Irrespective of the screening approach utilized to identify at risk men and women, given the ongoing burden of CHD in the US, and the emerging epidemics of obesity and diabetes, it would appear prudent for most, if not all, adult American men and women to adhere to a heart healthy diet, exercise on a regular basis, and maintain their weight on as optimal level as possible. These are tried and proven approaches to lowering one's risk for CHD as well as likely enhancing one's quality of life. The results of the present study certainly do not rule out the utility of screening for the presence of coronary calcium in individuals deemed to be at moderate and higher risk for CHD as well as the use of several easily asked questions that comprise the Framingham risk score. This risk score and careful questioning by one's physician remain as important gatekeepers in an effective screening program for coronary atherosclerosis and before more expensive tests, with varying sensitivity and specificity and associated patient apprehension and anxiety, are undertaken.
Purpose of study: To compare the sensitivity of the Framingham risk score with the presence of coronary artery calcium, based on the results of CT angiography, in detecting moderate or more severe degrees of underlying coronary atherosclerosis.

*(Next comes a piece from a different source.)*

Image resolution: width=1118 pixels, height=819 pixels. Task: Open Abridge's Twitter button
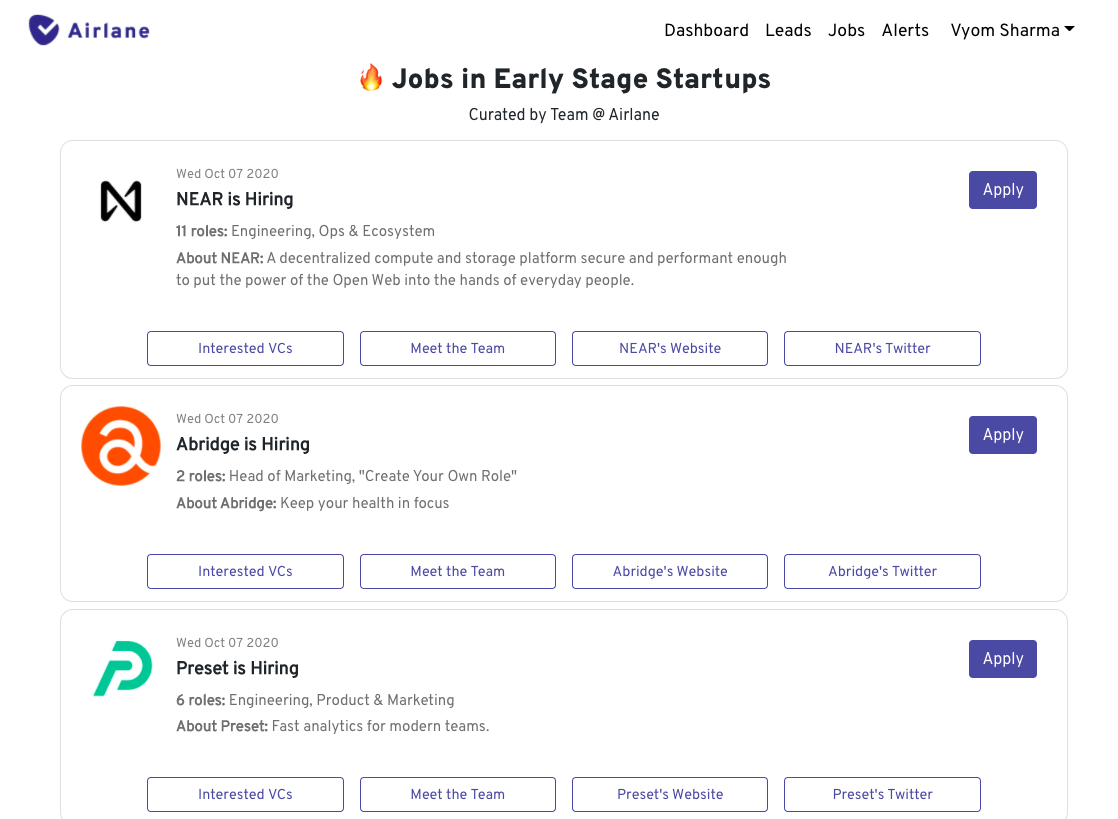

Location of study: New Haven, CT
Study design: Cross-sectional
Results: The study population consisted of persons who underwent coronary CT angiography at a private outpatient radiology practice. These patients completed a survey questionnaire, had their coronary risk factors assessed so that the Framingham risk score could be calculated and patients classified into various risk strata (e.g., low, intermediate, high risk), and subsequently underwent imaging of their coronary arteries. Each of the imaging studies was interpreted by a radiologist and two methods were utilized for estimating the extent of plaque burden and coronary artery blockage detectable on coronary CT angiography; one of these methods quantified the amount of plaque burden in a coronary segment as being either none, mild, moderate, or heavy while the second method utilized the Duke prognostic index to quantify degree of coronary artery stenosis. The study sample consisted of 2123 individuals who underwent cardiac imaging studies. Approximately two thirds of the sample were men (n=1416), the average age of this screened population was early 50 years, more than 90% were white, and 44% of men and 15% of women were considered to be at intermediate or high risk for CHD based on the Framingham risk score. The majority of the study sample was asymptomatic, their average BMI was approximately 29, slightly more than one half had hypertension, and approximately 10% had diabetes.
Overall, 30% of the men and 20% of the women had moderate or greater plaque burden and 11% of the men and 7% of the women had moderate or greater extent of coronary stenosis (Duke prognostic score greater than 3). In contrast, approximately one third of the men and nearly one half of the women failed to have any detectable atherosclerotic plaque.
In identifying a segment plaque score greater than 4, which was determined to indicate the presence of at least moderate atherosclerotic disease burden, the presence of any detectable calcium was highly sensitive in both women (97%) and in men (98%). The sensitivity of calcium for detecting moderate or greater stenosis burden was 97% in men and 92% in women. On the other hand, a Framingham risk score greater than 10% was considered to be 74% sensitive in men and only 36% sensitive in women for detecting who was at risk for having more severe coronary stenosis.
The negative likelihood ratio for the presence of calcium for detecting moderate or greater plaque burden was approximately 0.4 for men and women with only slightly higher negative likelihood ratios of calcium for detecting moderate or greater coronary artery stenosis. On the other hand, these likelihood ratios were considerably higher in men and women with a Framingham risk score greater than 10%.